Soren Kierkegaard

Apabila kita menengok sejarah awal sebelum manusia bergulat dengan pemikiran, maka seolah-olah ada ruang atau zaman yang agak gelap di sana. Sebuah zaman yang penuh dengan kolektivisme dan keterikatan dengan suatu kepercayaan mengenai kehidupan, secara absolut. Kesendirian seperti sebuah hal yang jauh.

Pada zaman itu hidup mitos yang dihidupi oleh manusia dengan begitu total. Bahwa mitos-mitos yang jika dirangkum dalam satu wadah yang besar, mitos dari seluruh belahan dunia, seperti merupakan suatu percikan dari hal yang tunggal. Terbentuknya jagad, hadirnya kekuatan sebelum manusia, terciptanya manusia pertama, hingga seterusnya, acapkali menjadi suatu yang wajar bagi keseharian. Yang kelak, perlahan namun pasti, ceritera tersebut akan menjadi suatu sandaran terhadap manusia yang terayun tak pasti dalam dunia-kehidupan ini.

Manusia kemudian mengamini ceritera mitos sedemikian khusyuk, akibat perasaan ketakpastiannya di dunia. Percaya bahwa segalanya terjadi karena kehendak sesuatu yang ada di luar sana. Sementara itu manusia adalah makhluk yang mesti menjalani perannya sesuai kodrat. Manusia juga menaruh paham bahwa manusia harus berlaku seperti yang diinginkan oleh-nya (sesuatu yang di luar, misalnya Dewa, anima, hingga Tuhan). Memahami bahwa alam adalah ibu yang mesti ia jaga karena telah mengasuhnya. Singkatnya, manusia percaya bahwa mitos merupakan sesuatu yang lebih dari sekedar cerita. Mitos adalah kehidupan itu sendiri.

Semua ini sangat berpengaruh pada dunia-kehidupan manusia. Manusia seperti tak pernah mengalami kesendirian meskipun mereka sebenarnya sedang sendiri. Sesepi apa pun itu, kesepian sepertinya merupakan suatu yang asing. Hal-hal demikian nampak melalui kacamata hari ini.

Hari ini

Kita melihat mereka tak terjamah dengan kehidupan yang otentik. Manusia yang entah karena suatu paksaan dari luar atau karena kesadarannya sendiri, berada dalam kerumunan, atau Crowd—bagi Kierkegaard. Karena ketika manusia terlepas dari kerumunan itu, ia akan dihinggapi rangkaian keresahan yang tak berujung akibat banalnya kebebasan. Sedangkan manusia yang terbiasa dengan macam bentuk keterikatan, yang memiliki tujuan bersama, akan menganggap kebebasan sebagai sebuah kutukan baru. Sebuah keadaan yang seringkali tak selarang antara dunia-refleksi dengan dunia-pengalaman.

# URAIAN TUGAS
Berdasarkan teks sumber, mengapa manusia pada zaman mitos mengamini ceritera mitos dengan begitu khusyuk? Jawab dalam satu sampai tiga kalimat. Baris-baris di bawah ini tidak berkaitan dengan teks sumber.

# DATA TERCATAT
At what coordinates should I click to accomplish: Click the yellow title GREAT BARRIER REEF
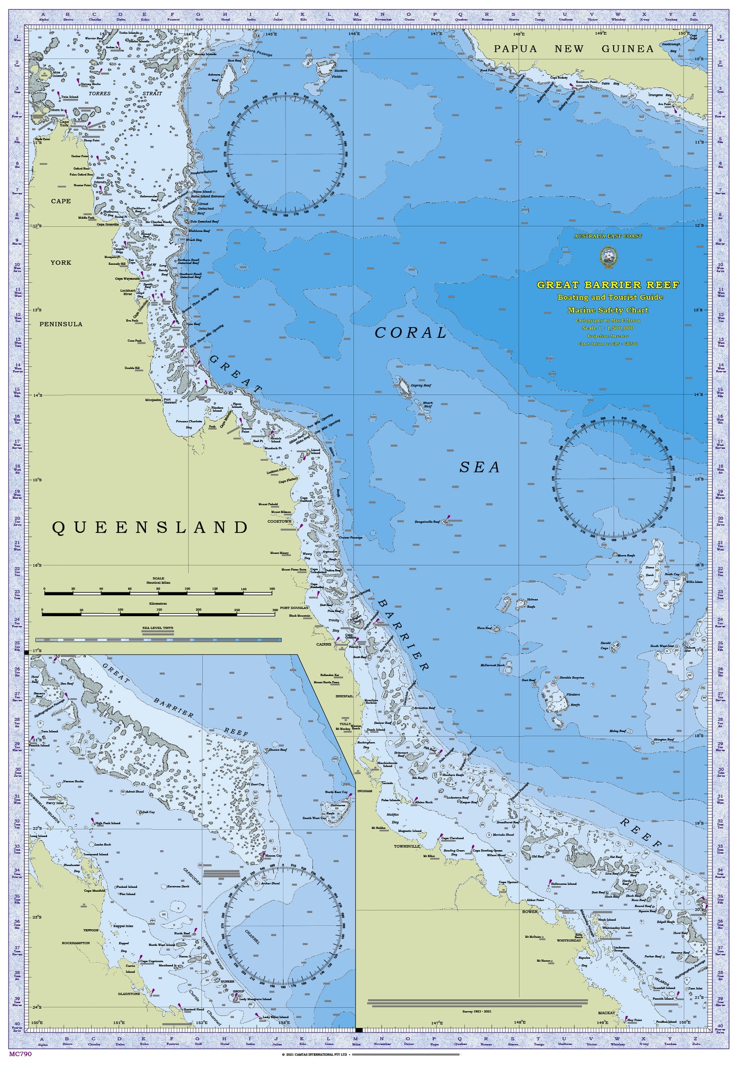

# JAWABAN
Manusia mengamini ceritera mitos dengan begitu khusyuk akibat perasaan ketakpastiannya di dunia. Ceritera itu pun menjadi sandaran bagi manusia yang terayun tak pasti dalam dunia-kehidupan ini.